Hi friends, trying to convert my manual running csv's into an actual python script.
schema = "first_name string,last_name string,phone string,url string,title string,department string,al string,Persona string,generated_email0 string,generated_email1 string,generated_email2 string,generic_email string,email string,entity_pursuit_id string,display_name string,state_abbr string,lsadc string,sum_lev string"
inputPipe = CsvPipe("testFebrl", "cleargov.csv", schema)
args.setData(inputPipe)How would I convert this to use mongodb pipe? I've included the jar.
You should be able to use Pipe and set the appropriate properties as mentioned in the docs https://docs.zingg.ai/zingg0.4.0/connectors/mongodb
Thanks Sonal G. -- still trying to figure out how to get this to work, but, figured i'd ask in advanced. How do I add a query? From reading mongodb documents it looks like you'd have to add a .filter() after the spark.load() call.
have yall ever actually tested using mongodb? way more involved than just passing in that data blob
mongo's spark version only works w/ spark 3.1 through 3.2.4
they just released a new spark mongo version and getting
contacts-1 | : java.lang.NoSuchMethodError: 'org.apache.spark.sql.catalyst.encoders.ExpressionEncoder org.apache.spark.sql.catalyst.encoders.ExpressionEncoder.resolveAndBind(scala.collection.immutable.Seq, org.apache.spark.sql.catalyst.analysis.Analyzer)'Brandon M. We have not recently run Zingg againat Mongo. One option for you is to look at Zingg’s InMemory pipe. The second is to continue to sue the Pipe and send in any values to be configured through option as a prop in zZngg Pipe. (pipe.setProp("option"", "val")

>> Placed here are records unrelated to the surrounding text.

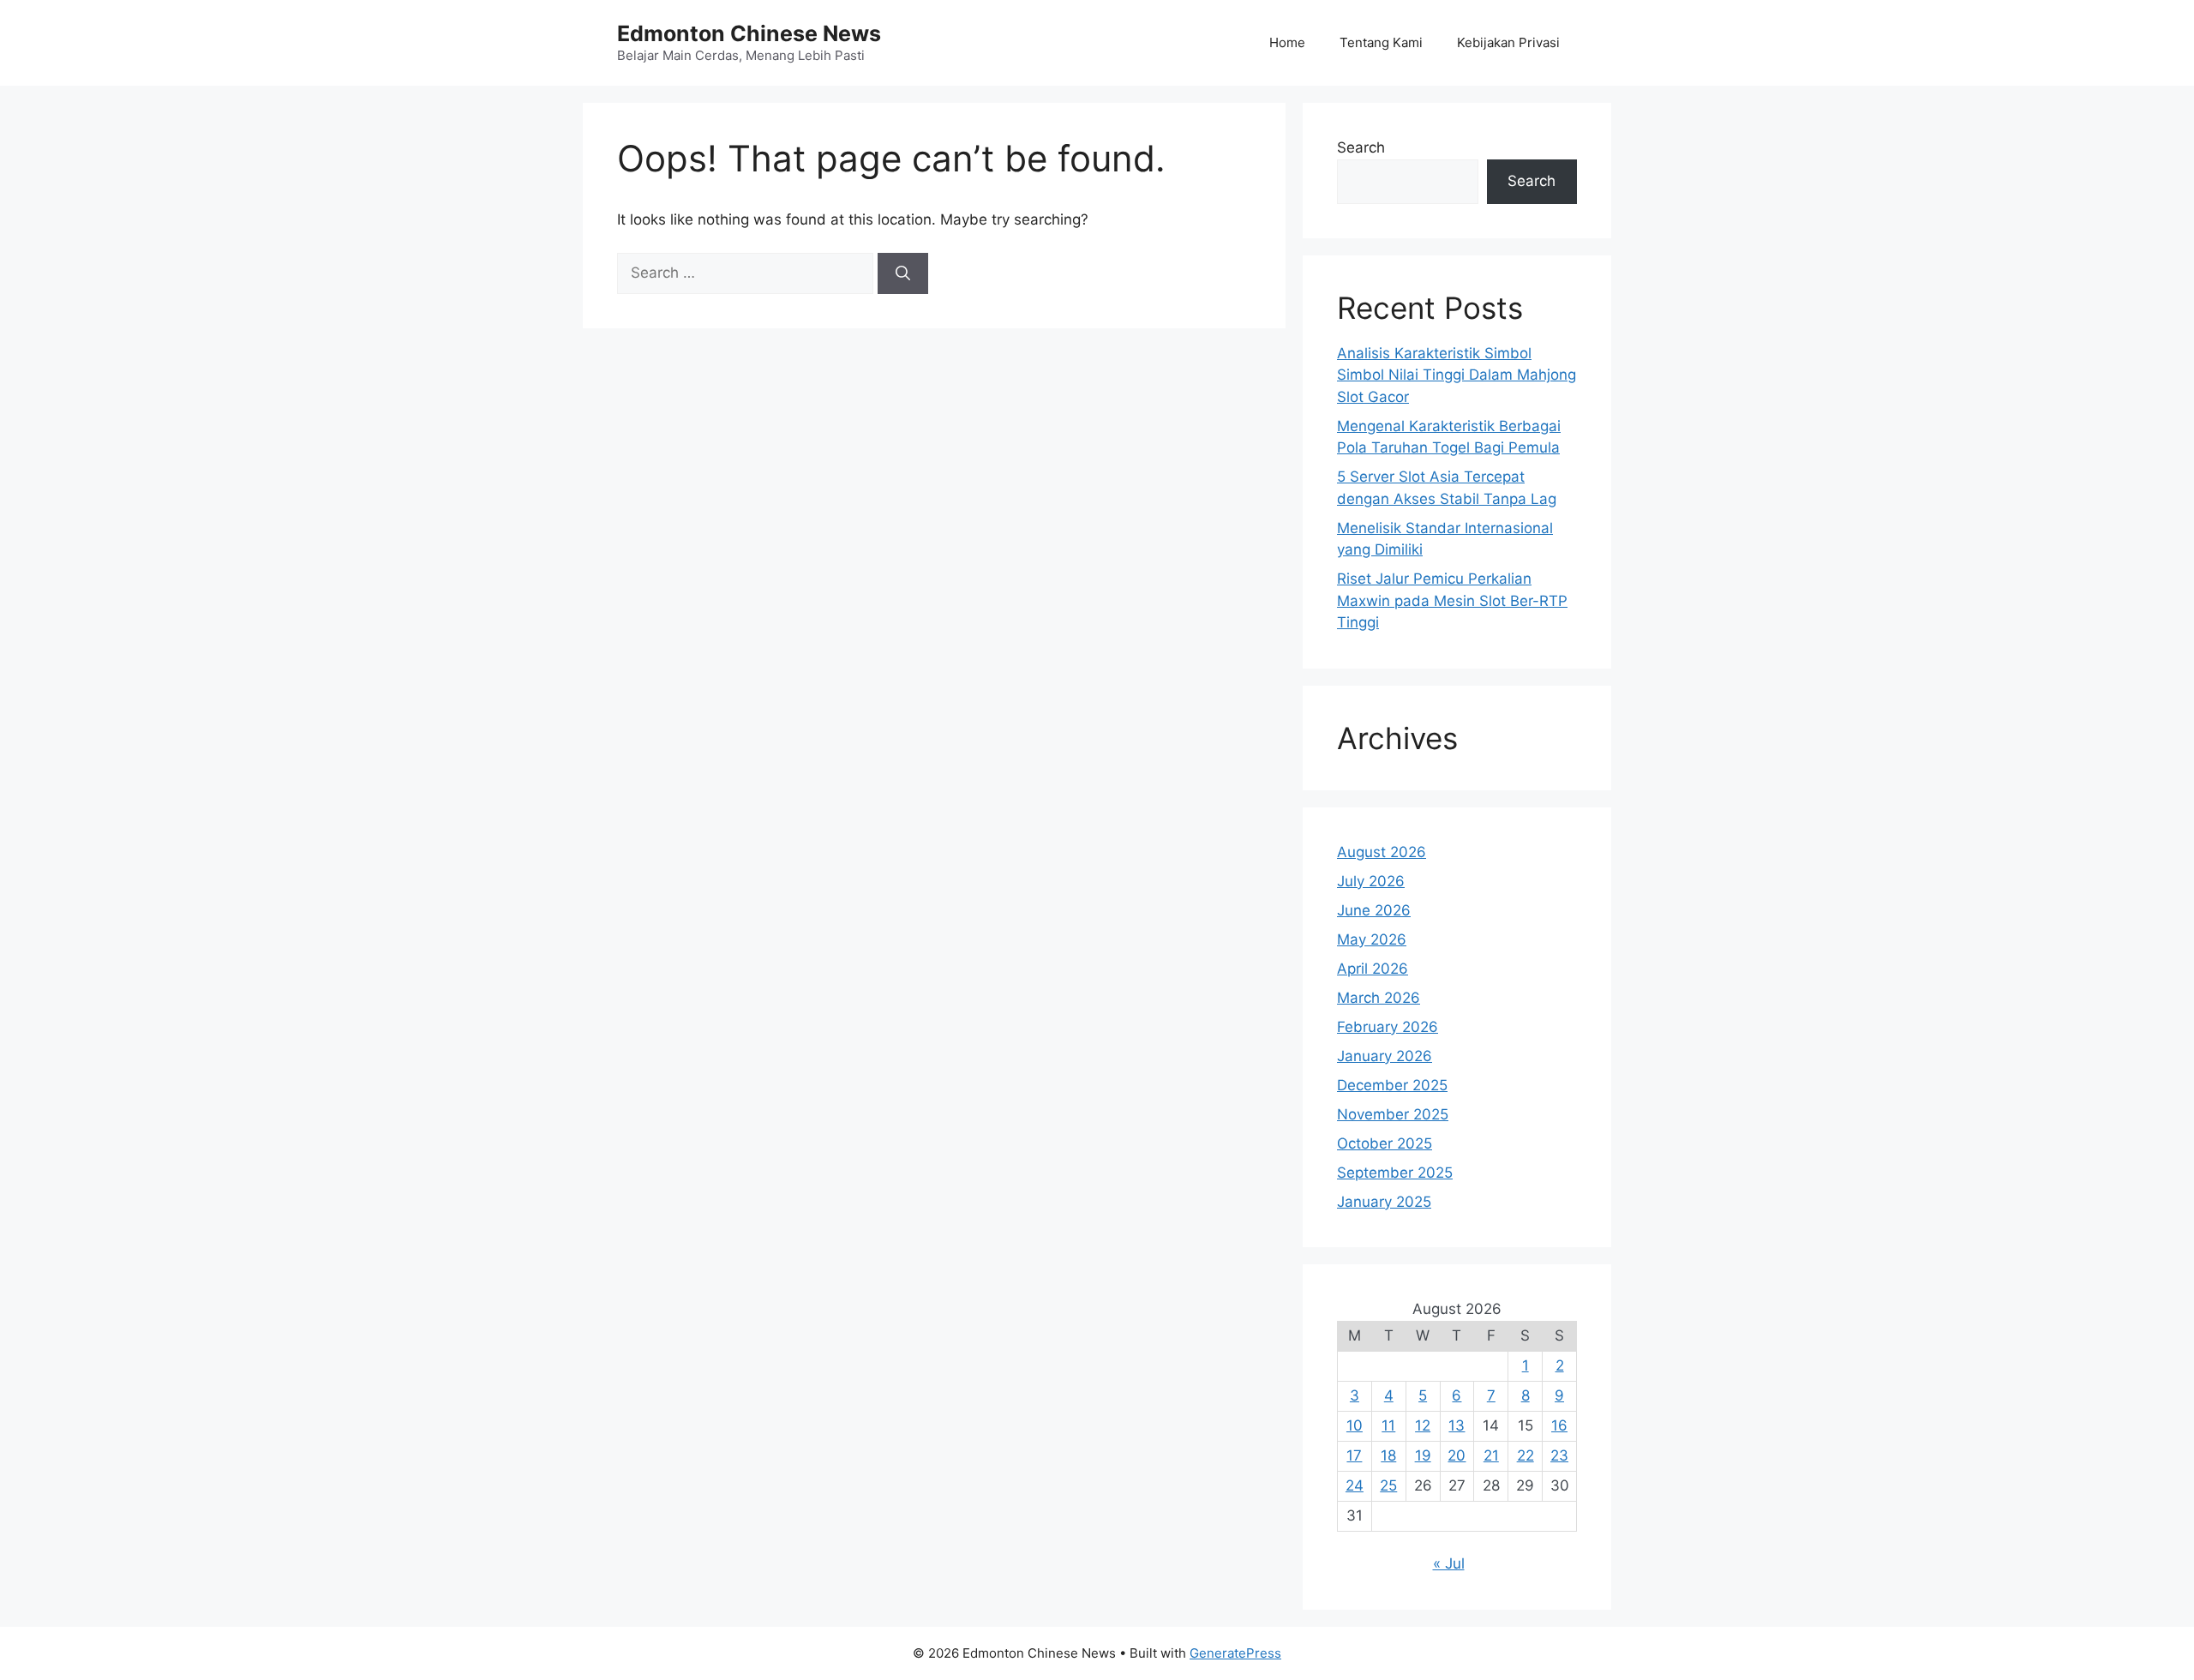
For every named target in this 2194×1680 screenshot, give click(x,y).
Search (1361, 147)
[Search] (903, 273)
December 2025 (1392, 1085)
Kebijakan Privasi (1508, 42)
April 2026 (1372, 968)
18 (1388, 1455)
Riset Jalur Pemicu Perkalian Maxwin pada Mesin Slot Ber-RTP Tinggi (1452, 600)
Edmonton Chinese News (749, 33)
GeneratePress (1235, 1653)
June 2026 (1374, 910)
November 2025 (1392, 1114)
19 (1423, 1455)
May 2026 (1371, 939)
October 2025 (1384, 1143)
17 (1354, 1455)
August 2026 (1381, 852)
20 (1457, 1455)
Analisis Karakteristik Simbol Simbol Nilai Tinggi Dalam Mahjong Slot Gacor (1456, 375)
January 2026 (1384, 1056)
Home (1287, 42)
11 (1388, 1425)
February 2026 (1387, 1026)
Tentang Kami (1381, 42)
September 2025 (1395, 1172)
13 (1456, 1425)
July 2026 (1371, 881)
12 (1422, 1425)
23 (1559, 1455)
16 (1559, 1425)
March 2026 (1378, 997)
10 (1354, 1425)
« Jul (1449, 1563)
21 (1491, 1455)
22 (1525, 1455)
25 (1388, 1485)
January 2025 (1384, 1201)
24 (1355, 1485)
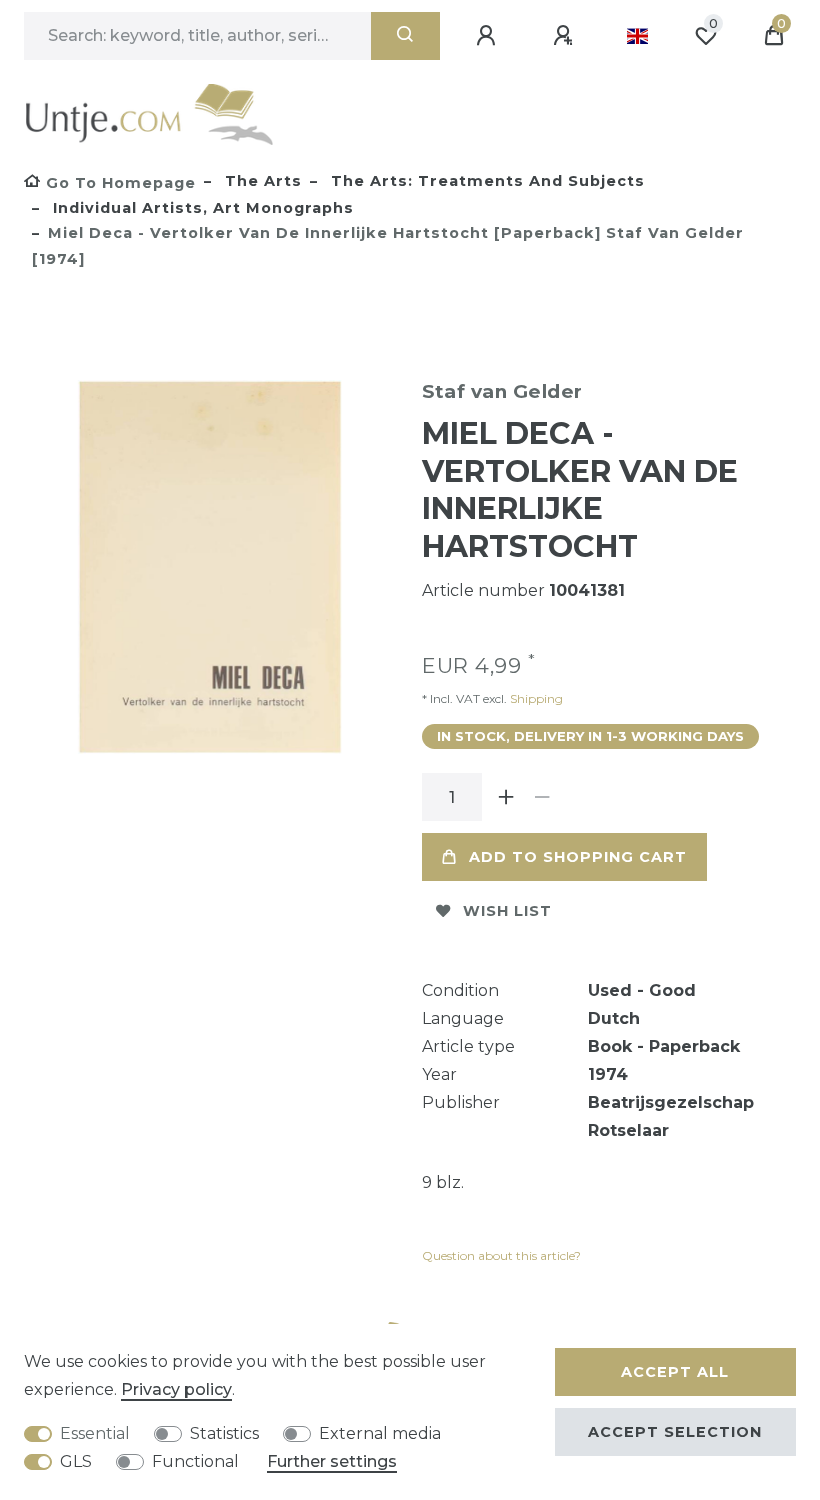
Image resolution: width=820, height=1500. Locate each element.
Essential (95, 1433)
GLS (76, 1461)
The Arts (261, 181)
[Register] (566, 36)
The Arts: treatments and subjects (485, 181)
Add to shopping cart (578, 857)
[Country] (637, 36)
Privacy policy (176, 1389)
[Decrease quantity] (542, 797)
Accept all (675, 1372)
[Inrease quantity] (506, 797)
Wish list (507, 911)
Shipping (535, 698)
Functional (195, 1461)
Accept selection (675, 1432)
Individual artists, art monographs (201, 208)
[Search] (405, 36)
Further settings (332, 1461)
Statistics (224, 1433)
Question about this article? (501, 1255)
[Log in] (489, 36)
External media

The erro you shared is a version mismtach error. Zingg 0.4.0 needs Spark 3.5. You can try with an older Zingg release(0.3.4) and see what happens
Yeah Sonal G. -- I've gathered that much, been really struggling to learn spark haha https://jira.mongodb.org/browse/SPARK-413 They say it supports 3.5 but I think it's a bug?
Sonal G. if I wanted to run the "filter" option on the mongodb connector, which, happens after .load() on the spark pipe. Are you suggesting to use an InMemory Pipe?
Yes you can build the df using standard spark transforms and then send it to Zingg using InMemoryPipe
Sonal G. do you think you could point me in the right direction
with some code?
Sonal G. sorry to bug you. I really want to get this to work. it's critical for my company to put this in production and we use mongodb, and, it's not easy lol. (for me)
I believe I've got the mongodb pipe working, but, not sure how to run a filter on it. Would that be something like getDfFromDs and then run a .filter? OR how would I "the df using standard spark transforms"?